::: PAGE :::

The Nigerian economy recorded notable improvements in macroeconomic stability during the first quarter of 2026, according to a policy brief released today by the Centre for the Promotion of Private Enterprise (CPPE).

The report highlights a moderation in inflation, stabilization of the naira, and strengthened foreign reserves as key indicators of economic consolidation. Headline inflation eased to 15.06% in February 2026, down from over 24% in early 2025.

The naira remained relatively stable within ₦1,340–₦1,430 per dollar in the official market, while external reserves rose above $50 billion, underpinned by stronger oil earnings and improved foreign exchange liquidity.

Economic growth momentum also persisted, with real GDP growth standing at 4.07% year-on-year in Q4 2025 and full-year growth at 3.87%.

The Purchasing Managers’ Index (PMI) consistently indicated expansion, reflecting continued activity in both oil and non-oil sectors.

In response to these improvements, the Central Bank of Nigeria reduced its policy rate by 50 basis points to 26.5% in February 2026, signaling a cautious easing cycle.

Despite these gains, the CPPE report warns that structural challenges and rising costs continue to weigh on households and businesses.

Energy prices remain high, driven by reliance on generators amid grid unreliability and ongoing global oil price volatility.

Transportation and logistics costs also remain elevated, and insecurity in key agricultural regions continues to disrupt supply chains and food production.

Access to affordable credit is constrained, limiting investment opportunities, particularly for small and medium-sized enterprises.

Looking ahead to the second quarter of 2026, the CPPE notes a cautiously optimistic outlook tempered by several risks.

Geopolitical tensions, particularly in the Middle East, have pushed crude oil prices above $100 per barrel, potentially reversing recent disinflation gains through higher domestic fuel and logistics costs.

The upcoming 2027 elections may further pose policy and fiscal risks, with political considerations threatening reform momentum and budget execution.

The 2026 federal budget, estimated at ₦68 trillion, is also under scrutiny. While it could stimulate economic activity, delays in capital releases, weak revenue performance, and politically influenced expenditure decisions could undermine its effectiveness.

For businesses and investors, the CPPE advises a focus on resilience, operational efficiency, and strategic risk management. Measures such as energy optimization, local sourcing, and careful foreign exchange risk management are recommended to navigate the current high-cost and politically sensitive environment.

Dr. Muda Yusuf, CEO of CPPE, emphasised: “The first quarter marks a critical inflection point. While macroeconomic stability is improving, structural constraints, cost pressures, and emerging geopolitical and political risks underscore the need for vigilance, resilience, and targeted policy interventions.”

:::

### SHORT PROBLEM A
Copy the rows starting at the line containing "Task: Click the fit-to-view zoom icon" and ending at the line containing "Action: pyautogui.click(x=303, y=287)", both included, in the same form as they appear.

::: STORED RECORDS :::

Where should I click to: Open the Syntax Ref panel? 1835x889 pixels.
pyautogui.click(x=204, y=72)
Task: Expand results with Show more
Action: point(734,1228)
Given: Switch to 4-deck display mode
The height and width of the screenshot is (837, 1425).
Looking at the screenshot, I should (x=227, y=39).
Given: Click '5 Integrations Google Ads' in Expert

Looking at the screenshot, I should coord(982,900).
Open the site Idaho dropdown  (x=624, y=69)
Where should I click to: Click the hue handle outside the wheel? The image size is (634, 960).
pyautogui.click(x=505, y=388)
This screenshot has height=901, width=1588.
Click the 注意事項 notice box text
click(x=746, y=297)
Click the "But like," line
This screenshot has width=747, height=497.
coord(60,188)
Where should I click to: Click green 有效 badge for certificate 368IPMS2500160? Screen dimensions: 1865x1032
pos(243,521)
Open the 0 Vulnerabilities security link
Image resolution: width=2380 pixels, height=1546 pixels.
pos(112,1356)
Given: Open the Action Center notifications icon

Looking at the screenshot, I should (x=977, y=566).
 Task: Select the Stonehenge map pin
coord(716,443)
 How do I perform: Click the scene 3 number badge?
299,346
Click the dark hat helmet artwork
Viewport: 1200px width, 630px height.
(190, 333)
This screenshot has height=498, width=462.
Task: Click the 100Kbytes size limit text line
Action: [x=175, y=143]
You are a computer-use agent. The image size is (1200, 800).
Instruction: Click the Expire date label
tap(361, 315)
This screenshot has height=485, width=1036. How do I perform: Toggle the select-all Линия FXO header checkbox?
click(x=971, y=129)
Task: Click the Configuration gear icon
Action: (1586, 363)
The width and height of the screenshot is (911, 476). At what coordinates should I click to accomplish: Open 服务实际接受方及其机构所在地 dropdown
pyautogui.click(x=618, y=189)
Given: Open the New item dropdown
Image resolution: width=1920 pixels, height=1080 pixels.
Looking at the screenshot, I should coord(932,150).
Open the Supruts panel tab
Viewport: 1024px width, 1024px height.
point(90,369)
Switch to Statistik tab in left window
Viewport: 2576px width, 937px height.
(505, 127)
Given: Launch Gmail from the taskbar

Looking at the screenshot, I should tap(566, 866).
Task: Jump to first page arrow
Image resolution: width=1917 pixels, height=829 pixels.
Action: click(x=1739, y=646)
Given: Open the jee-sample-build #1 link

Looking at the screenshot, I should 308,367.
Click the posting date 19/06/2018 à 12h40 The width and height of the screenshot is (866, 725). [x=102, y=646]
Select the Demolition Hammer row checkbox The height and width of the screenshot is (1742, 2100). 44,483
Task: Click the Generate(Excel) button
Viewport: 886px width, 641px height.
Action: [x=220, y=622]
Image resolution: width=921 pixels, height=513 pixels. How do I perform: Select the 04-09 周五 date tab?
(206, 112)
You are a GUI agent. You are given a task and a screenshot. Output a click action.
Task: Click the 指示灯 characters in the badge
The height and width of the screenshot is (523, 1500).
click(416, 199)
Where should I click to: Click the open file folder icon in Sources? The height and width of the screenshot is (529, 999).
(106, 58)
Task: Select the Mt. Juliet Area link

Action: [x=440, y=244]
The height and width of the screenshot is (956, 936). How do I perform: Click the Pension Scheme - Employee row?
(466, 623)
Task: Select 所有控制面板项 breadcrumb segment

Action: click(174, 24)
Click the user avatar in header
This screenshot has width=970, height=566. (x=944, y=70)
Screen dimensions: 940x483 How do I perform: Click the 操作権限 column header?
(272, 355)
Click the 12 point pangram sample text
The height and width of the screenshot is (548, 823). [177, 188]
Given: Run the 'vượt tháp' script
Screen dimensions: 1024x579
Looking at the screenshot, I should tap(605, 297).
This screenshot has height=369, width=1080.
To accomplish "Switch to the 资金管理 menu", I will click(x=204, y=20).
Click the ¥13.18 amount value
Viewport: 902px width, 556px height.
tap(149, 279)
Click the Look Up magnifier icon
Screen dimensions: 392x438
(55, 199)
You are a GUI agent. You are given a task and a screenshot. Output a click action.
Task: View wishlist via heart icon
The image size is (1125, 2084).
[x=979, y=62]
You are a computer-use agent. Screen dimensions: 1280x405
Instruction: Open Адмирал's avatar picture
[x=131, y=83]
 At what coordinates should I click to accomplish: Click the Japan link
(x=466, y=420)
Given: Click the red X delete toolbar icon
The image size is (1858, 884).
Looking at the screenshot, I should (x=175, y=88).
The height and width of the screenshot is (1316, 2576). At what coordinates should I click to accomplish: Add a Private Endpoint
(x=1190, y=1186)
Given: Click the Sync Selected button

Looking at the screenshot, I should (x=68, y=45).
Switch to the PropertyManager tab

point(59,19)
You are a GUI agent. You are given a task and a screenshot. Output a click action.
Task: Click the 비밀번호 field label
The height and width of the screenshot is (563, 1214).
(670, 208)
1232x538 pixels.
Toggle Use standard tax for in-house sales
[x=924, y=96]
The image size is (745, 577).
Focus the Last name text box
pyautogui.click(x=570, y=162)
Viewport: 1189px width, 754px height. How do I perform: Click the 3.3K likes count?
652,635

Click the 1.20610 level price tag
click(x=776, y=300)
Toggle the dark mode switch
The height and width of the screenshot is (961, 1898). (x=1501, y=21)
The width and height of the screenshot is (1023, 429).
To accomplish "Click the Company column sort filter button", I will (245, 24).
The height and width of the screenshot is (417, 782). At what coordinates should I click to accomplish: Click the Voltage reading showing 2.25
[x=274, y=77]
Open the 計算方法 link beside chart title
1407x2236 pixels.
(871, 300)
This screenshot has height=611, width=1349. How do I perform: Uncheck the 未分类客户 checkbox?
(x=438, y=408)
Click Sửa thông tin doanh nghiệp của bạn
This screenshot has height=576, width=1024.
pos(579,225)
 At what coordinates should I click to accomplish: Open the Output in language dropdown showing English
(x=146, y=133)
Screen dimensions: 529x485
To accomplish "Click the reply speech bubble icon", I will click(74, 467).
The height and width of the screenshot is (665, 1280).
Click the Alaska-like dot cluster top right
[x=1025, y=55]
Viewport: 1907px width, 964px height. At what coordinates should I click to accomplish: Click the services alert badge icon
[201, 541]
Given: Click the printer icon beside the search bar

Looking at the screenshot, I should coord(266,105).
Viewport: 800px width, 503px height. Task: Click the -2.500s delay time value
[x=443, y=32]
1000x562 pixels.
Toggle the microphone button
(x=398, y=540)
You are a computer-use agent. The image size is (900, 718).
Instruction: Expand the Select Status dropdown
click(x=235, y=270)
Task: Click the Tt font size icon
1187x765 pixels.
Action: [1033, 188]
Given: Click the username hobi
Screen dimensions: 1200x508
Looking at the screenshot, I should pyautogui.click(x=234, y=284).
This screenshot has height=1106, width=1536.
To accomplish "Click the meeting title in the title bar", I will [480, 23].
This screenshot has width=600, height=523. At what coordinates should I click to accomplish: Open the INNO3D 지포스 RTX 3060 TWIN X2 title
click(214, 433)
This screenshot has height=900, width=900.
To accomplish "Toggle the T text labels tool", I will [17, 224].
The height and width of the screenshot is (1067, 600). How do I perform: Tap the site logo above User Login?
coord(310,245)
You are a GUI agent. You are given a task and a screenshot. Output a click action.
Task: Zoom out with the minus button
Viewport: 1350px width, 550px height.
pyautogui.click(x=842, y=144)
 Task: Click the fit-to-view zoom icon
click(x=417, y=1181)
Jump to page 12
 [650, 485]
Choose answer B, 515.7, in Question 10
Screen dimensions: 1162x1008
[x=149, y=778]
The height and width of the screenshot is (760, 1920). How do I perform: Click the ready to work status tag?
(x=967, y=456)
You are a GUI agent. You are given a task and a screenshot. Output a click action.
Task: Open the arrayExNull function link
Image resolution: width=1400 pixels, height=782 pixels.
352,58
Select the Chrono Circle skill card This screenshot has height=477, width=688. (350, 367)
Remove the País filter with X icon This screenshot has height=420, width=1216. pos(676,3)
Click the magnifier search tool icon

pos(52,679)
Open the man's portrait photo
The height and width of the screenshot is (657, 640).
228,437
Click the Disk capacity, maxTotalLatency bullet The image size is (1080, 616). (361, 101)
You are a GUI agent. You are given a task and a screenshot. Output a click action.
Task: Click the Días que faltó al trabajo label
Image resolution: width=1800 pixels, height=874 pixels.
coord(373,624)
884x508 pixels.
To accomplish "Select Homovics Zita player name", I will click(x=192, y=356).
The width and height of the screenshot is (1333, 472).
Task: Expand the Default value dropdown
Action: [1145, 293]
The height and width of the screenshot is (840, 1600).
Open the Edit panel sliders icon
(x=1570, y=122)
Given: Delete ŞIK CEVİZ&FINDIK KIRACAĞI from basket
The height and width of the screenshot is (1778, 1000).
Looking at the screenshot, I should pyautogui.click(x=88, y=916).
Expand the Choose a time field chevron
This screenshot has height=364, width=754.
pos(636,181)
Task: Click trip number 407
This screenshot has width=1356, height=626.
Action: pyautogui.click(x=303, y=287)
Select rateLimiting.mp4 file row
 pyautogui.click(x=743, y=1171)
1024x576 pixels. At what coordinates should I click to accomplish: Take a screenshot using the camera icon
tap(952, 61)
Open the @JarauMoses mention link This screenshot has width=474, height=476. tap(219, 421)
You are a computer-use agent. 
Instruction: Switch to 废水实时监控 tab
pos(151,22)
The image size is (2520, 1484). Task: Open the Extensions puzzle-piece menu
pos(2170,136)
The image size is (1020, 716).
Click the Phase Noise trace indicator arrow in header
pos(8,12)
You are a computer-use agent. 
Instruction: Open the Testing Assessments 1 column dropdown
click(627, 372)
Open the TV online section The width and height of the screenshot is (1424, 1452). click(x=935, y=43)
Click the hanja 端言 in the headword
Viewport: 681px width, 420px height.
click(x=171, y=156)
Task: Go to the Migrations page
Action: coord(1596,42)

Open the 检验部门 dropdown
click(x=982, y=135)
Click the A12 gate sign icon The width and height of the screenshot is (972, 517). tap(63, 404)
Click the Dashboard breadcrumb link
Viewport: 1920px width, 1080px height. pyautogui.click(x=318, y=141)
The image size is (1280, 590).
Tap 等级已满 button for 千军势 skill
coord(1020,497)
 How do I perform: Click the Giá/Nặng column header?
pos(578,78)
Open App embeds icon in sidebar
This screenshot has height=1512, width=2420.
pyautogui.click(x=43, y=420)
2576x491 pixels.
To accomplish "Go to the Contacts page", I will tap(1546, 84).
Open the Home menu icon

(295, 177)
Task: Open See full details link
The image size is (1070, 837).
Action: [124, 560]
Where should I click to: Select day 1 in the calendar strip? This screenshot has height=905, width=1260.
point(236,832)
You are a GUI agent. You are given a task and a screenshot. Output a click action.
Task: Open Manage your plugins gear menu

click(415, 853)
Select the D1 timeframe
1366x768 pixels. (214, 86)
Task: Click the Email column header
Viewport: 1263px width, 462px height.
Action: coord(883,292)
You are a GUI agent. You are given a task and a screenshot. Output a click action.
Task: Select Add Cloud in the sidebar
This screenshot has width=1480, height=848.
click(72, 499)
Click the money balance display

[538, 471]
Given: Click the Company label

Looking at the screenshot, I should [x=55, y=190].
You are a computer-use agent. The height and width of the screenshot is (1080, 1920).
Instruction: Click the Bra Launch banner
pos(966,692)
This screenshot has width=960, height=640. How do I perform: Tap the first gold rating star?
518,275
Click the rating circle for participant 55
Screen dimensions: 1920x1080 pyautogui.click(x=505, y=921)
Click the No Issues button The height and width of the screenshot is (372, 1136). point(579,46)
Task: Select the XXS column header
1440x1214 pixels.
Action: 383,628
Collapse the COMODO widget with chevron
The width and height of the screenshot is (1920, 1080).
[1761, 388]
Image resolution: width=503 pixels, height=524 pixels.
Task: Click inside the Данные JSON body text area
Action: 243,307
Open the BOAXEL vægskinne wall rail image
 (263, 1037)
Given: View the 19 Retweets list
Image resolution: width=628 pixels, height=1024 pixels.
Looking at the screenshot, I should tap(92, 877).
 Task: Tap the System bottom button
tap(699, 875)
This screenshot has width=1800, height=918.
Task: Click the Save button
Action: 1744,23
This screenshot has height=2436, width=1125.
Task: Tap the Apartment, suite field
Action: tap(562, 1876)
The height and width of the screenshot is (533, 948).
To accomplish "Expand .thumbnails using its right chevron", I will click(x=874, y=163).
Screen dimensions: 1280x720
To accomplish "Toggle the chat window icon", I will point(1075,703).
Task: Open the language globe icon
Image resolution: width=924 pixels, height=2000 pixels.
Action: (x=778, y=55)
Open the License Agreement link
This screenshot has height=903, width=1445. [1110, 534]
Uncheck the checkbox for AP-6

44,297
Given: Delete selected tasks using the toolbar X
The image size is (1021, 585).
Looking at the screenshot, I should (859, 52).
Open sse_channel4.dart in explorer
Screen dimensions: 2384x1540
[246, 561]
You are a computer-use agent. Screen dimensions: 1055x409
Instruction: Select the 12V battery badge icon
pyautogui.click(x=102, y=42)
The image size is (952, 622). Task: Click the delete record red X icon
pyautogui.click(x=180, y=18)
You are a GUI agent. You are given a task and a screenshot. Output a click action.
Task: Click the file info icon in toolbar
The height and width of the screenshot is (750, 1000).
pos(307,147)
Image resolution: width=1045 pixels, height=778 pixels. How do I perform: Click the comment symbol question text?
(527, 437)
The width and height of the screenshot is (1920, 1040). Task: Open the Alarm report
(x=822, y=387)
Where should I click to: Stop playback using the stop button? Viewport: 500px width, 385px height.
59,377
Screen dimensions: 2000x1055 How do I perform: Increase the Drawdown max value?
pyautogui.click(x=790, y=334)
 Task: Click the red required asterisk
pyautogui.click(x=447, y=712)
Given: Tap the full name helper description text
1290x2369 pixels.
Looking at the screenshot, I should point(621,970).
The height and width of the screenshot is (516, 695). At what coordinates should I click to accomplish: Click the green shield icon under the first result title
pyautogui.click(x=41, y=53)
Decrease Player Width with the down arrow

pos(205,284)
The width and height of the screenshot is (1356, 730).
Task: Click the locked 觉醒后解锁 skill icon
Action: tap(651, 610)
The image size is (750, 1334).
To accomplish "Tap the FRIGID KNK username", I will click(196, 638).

:::

### SHORT PROBLEM B
From the Nigerian economy brief, list every measure it recommends to businesses and investors.

### EXERCISE OUTPUT A
 Task: Click the fit-to-view zoom icon
click(x=417, y=1181)
Jump to page 12
 [650, 485]
Choose answer B, 515.7, in Question 10
Screen dimensions: 1162x1008
[x=149, y=778]
The height and width of the screenshot is (760, 1920). How do I perform: Click the ready to work status tag?
(x=967, y=456)
You are a GUI agent. You are given a task and a screenshot. Output a click action.
Task: Open the arrayExNull function link
Image resolution: width=1400 pixels, height=782 pixels.
352,58
Select the Chrono Circle skill card This screenshot has height=477, width=688. (350, 367)
Remove the País filter with X icon This screenshot has height=420, width=1216. pos(676,3)
Click the magnifier search tool icon

pos(52,679)
Open the man's portrait photo
The height and width of the screenshot is (657, 640).
228,437
Click the Disk capacity, maxTotalLatency bullet The image size is (1080, 616). (361, 101)
You are a GUI agent. You are given a task and a screenshot. Output a click action.
Task: Click the Días que faltó al trabajo label
Image resolution: width=1800 pixels, height=874 pixels.
coord(373,624)
884x508 pixels.
To accomplish "Select Homovics Zita player name", I will click(x=192, y=356).
The width and height of the screenshot is (1333, 472).
Task: Expand the Default value dropdown
Action: [1145, 293]
The height and width of the screenshot is (840, 1600).
Open the Edit panel sliders icon
(x=1570, y=122)
Given: Delete ŞIK CEVİZ&FINDIK KIRACAĞI from basket
The height and width of the screenshot is (1778, 1000).
Looking at the screenshot, I should pyautogui.click(x=88, y=916).
Expand the Choose a time field chevron
This screenshot has height=364, width=754.
pos(636,181)
Task: Click trip number 407
This screenshot has width=1356, height=626.
Action: pyautogui.click(x=303, y=287)

### EXERCISE OUTPUT B
- Energy optimization
- Local sourcing
- Careful foreign exchange risk management